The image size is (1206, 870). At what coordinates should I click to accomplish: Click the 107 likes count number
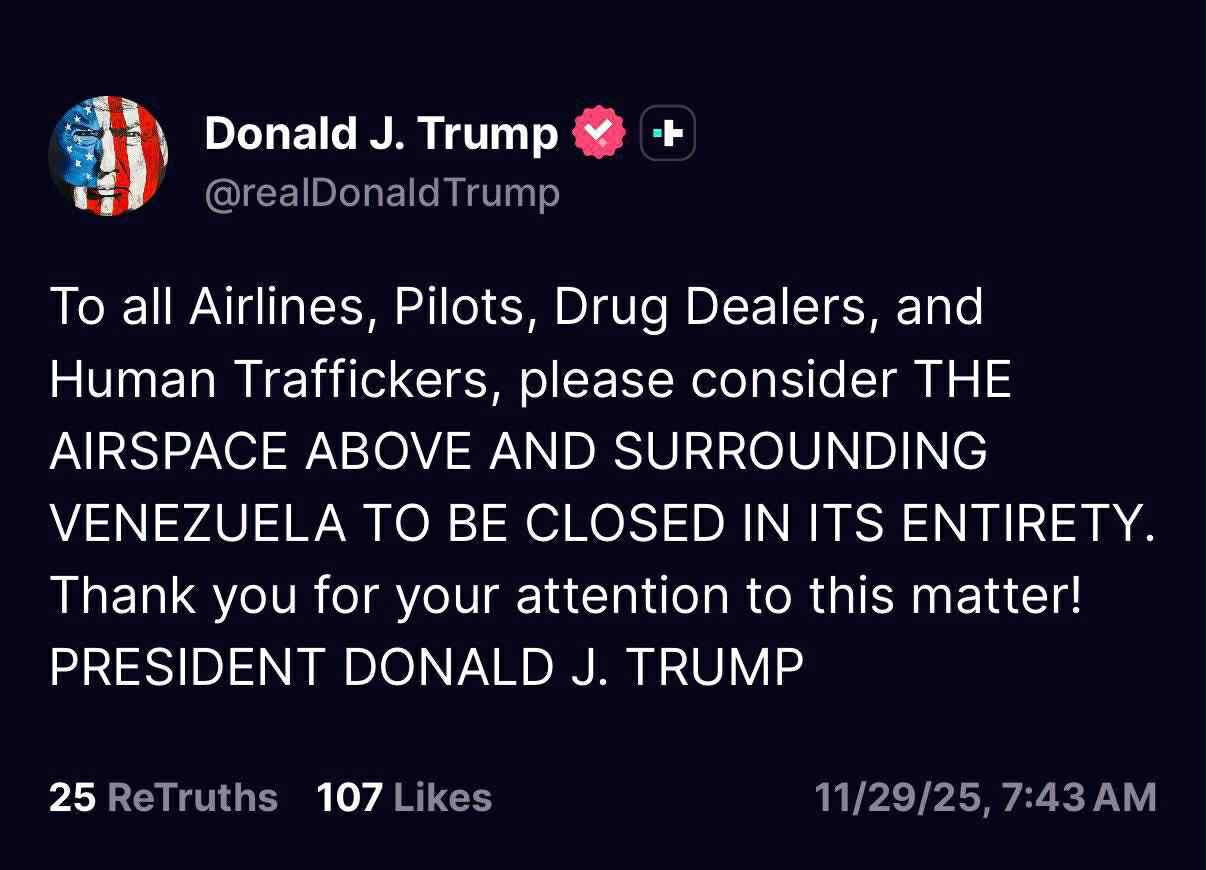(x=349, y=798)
_ _ _ _ _
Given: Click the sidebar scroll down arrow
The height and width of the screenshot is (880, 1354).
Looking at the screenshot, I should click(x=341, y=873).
_ _ _ _ _
### Direction
Return the lines between the line containing "Given: Click the sidebar scroll down arrow" and the line containing "Looking at the", inclusive, reproducing them verbatim and nothing else.

### Full answer
Given: Click the sidebar scroll down arrow
The height and width of the screenshot is (880, 1354).
Looking at the screenshot, I should click(x=341, y=873).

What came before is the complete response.